Es hora de que presente a mi hermano Jose, nueve años mayor que yo, muy buena persona y un auténtico fenómeno con el balón en los pies. El día que cumplí 10 años, se despertó y dijo que iba a construirme una portería en el césped de casa. Cuando terminó, me llevó en coche a Eroski, donde compramos un Uhlsport, el mejor balón que he chutado. Desde ese día, todas las tardes echábamos unos partidillos con los amigos. De vez en cuando estaba bien cambiar el duro cemento por un césped blandito en el que el portero pudiera lucirse. Pero había un problema: si jugaba contra él, yo siempre perdía. Los días fueron pasando, y con ellos las semanas, los meses y los años. Jugamos cientos y cientos de partidos y seguía sin ganarle. Pero recuerdo una tarde, tendría unos 14 años: esa tarde le gané.

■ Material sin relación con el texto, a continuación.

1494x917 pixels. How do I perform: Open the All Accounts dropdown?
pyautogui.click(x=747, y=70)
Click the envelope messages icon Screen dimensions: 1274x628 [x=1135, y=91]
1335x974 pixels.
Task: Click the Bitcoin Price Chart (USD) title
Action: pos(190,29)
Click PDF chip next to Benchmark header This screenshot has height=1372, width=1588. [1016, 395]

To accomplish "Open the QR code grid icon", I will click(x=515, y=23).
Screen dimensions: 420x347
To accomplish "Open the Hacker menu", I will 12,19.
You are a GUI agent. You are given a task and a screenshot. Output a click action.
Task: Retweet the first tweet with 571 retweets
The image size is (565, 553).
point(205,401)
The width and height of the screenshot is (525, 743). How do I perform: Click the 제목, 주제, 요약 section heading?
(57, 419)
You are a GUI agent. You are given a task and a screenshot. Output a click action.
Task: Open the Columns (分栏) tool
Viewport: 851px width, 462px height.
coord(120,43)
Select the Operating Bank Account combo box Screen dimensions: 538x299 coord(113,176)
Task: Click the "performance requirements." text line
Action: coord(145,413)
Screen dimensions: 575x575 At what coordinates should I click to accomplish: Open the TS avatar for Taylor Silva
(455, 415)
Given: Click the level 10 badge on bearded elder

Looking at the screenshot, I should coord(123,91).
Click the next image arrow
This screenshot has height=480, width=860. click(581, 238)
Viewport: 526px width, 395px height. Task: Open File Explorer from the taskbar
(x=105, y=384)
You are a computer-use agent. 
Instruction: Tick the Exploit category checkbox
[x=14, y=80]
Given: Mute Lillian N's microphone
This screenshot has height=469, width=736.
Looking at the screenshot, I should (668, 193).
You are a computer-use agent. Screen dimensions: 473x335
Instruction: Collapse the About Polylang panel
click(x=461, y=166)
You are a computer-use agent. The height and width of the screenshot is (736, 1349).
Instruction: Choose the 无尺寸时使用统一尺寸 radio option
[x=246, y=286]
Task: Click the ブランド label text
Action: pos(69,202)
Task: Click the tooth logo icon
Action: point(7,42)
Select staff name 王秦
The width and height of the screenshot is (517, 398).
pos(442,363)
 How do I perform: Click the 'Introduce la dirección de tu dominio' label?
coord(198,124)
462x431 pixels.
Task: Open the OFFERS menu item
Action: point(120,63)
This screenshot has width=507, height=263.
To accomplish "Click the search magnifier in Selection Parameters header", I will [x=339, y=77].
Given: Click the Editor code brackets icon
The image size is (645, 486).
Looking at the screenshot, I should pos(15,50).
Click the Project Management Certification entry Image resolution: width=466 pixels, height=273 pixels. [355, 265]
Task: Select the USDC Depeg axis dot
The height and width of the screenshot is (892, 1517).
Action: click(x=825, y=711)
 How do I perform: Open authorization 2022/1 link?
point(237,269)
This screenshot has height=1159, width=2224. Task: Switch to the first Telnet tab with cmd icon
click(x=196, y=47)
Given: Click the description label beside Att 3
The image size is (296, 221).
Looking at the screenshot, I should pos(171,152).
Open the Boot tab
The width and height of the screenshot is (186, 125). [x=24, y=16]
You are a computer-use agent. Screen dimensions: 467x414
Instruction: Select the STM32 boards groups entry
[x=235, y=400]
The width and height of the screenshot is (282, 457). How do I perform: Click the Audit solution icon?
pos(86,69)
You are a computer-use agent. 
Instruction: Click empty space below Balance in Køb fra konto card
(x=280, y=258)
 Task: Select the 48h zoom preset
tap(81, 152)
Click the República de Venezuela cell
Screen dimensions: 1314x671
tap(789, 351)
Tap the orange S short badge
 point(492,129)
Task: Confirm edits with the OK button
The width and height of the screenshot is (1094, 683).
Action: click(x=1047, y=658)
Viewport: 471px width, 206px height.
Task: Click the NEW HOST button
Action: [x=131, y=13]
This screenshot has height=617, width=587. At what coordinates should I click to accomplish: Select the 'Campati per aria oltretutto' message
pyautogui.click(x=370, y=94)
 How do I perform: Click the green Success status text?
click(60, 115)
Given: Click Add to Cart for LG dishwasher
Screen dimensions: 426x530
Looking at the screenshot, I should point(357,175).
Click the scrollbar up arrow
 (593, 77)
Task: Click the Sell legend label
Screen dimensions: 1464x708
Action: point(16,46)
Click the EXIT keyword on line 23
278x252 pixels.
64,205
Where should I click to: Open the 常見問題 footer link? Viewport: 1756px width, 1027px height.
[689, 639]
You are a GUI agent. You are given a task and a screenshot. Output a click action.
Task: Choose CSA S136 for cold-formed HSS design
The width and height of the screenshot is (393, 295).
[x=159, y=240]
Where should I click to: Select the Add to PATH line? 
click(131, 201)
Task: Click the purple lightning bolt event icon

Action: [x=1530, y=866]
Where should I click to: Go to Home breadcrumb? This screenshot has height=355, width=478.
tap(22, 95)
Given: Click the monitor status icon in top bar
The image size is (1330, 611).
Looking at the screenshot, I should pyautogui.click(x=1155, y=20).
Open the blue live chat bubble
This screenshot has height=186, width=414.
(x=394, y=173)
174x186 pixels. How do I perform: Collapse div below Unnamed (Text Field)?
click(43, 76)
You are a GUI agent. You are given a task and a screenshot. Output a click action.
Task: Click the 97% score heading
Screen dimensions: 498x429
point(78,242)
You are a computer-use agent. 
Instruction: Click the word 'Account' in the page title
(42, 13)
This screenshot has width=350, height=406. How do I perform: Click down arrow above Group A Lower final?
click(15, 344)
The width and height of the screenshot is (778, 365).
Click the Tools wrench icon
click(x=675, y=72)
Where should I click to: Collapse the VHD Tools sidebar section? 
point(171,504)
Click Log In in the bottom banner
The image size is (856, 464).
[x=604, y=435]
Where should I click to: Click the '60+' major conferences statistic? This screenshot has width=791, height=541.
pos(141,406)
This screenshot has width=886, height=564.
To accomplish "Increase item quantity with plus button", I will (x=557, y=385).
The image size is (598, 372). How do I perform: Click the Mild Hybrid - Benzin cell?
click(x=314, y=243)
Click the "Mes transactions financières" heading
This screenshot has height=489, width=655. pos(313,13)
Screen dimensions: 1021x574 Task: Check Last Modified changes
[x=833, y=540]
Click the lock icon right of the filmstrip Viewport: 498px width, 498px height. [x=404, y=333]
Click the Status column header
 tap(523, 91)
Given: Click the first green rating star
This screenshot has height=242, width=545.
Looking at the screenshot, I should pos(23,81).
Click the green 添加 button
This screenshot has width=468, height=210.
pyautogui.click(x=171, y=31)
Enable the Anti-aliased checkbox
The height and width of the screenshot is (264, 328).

Avancemos un poco, hasta el verano de 2004. Eran las fiestas de mi pueblo. Tenía 19 años y estaba en un bar con unos colegas. A la salida me encontré con un viejo amigo de mi padre, Mamel, al que hacía tiempo que no veía. Estuvimos hablando un buen rato. Me contó que cuando era un niño se pegaba con mi padre continuamente. “Eran otros tiempos, estábamos salvajes”, aseguraba. Y de su infancia pasamos a la mía. Les dijo a mis colegas que cuando yo era un crío me pasaba las tardes y las noches en la pista de fútbol que había junto a su casa. “A veces con amigos, pero muchas otras solo”. Ellos se reían y Mamel continuaba: “Eran las doce de la noche y él estaba allí. Algunas noches, mientras cenaba, en vez de ver la tele me quedaba mirándole desde la ventana y le decía a mi mujer: «Mira, Chiqui, ahí sigue Benito. Está lloviendo, pero ahí sigue»”.

Resulta curioso como nos acordamos de cosas que aparentemente no tienen relevancia en nuestra vida. ¿No tendremos cosas más productivas que recordar que a un niño jugando al fútbol? De todas maneras, creo que nuestra mente selecciona por sí sola los recuerdos más importantes. Los demás, todos los que olvidamos, carecen de relevancia. Y si os soy sincero, no sé si mi hermano se dejó ganar aquella tarde. Tampoco si aquel balón era tan bueno, pero no hace falta que una cámara o un microchip me lo recuerde. Porque es probable que esos recuerdos tengan poco que ver con lo que realmente pasó, pero ¿acaso importa? La fuerza del recuerdo no reside en la importancia del suceso, ni en su exactitud, sino en los sentimientos que diez años después son capaces de despertar en nosotros y en los que nos rodean.